(Stored items)
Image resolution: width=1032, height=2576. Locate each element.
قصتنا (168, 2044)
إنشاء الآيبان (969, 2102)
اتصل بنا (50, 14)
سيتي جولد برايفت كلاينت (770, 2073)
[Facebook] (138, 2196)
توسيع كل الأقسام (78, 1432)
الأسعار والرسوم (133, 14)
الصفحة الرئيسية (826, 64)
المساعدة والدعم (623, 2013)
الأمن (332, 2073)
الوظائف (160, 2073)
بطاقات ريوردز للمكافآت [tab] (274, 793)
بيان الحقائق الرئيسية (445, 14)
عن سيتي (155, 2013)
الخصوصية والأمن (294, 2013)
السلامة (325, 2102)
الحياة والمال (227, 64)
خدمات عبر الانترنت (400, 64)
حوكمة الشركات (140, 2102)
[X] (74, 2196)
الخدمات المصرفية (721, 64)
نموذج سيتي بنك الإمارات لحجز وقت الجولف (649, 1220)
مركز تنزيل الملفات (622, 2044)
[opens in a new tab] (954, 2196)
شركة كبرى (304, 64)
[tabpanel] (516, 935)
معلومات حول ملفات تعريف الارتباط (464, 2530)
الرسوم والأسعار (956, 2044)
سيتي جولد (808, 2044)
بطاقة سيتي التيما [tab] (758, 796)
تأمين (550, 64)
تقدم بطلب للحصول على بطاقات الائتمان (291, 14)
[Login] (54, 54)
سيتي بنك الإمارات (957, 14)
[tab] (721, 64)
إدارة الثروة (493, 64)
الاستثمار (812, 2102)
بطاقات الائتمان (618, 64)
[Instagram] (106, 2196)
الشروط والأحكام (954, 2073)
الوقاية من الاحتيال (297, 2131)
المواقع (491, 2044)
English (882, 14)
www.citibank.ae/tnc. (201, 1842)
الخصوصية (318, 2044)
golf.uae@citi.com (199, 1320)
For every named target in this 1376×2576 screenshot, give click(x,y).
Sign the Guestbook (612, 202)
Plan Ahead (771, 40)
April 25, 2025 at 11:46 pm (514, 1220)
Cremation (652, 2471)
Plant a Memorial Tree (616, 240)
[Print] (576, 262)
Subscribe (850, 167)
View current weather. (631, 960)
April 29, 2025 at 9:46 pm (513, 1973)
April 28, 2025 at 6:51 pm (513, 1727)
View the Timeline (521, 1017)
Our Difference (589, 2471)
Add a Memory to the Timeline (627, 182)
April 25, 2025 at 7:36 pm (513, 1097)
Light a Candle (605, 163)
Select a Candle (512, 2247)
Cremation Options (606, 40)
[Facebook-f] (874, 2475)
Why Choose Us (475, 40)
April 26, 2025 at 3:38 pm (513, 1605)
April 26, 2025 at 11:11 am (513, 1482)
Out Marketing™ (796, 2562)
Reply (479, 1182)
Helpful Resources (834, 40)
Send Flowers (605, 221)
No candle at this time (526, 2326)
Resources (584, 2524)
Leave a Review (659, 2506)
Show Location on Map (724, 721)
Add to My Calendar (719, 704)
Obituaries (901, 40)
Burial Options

→ What the task asks: Write out exactly the lines from the one containing "April 26, 2025 at 11:11 am (513, 1482)" through the end of the data, both included. Add nothing else.

→ Exercise result:
April 26, 2025 at 11:11 am (513, 1482)
Out Marketing™ (796, 2562)
Reply (479, 1182)
Helpful Resources (834, 40)
Send Flowers (605, 221)
No candle at this time (526, 2326)
Resources (584, 2524)
Leave a Review (659, 2506)
Show Location on Map (724, 721)
Add to My Calendar (719, 704)
Obituaries (901, 40)
Burial Options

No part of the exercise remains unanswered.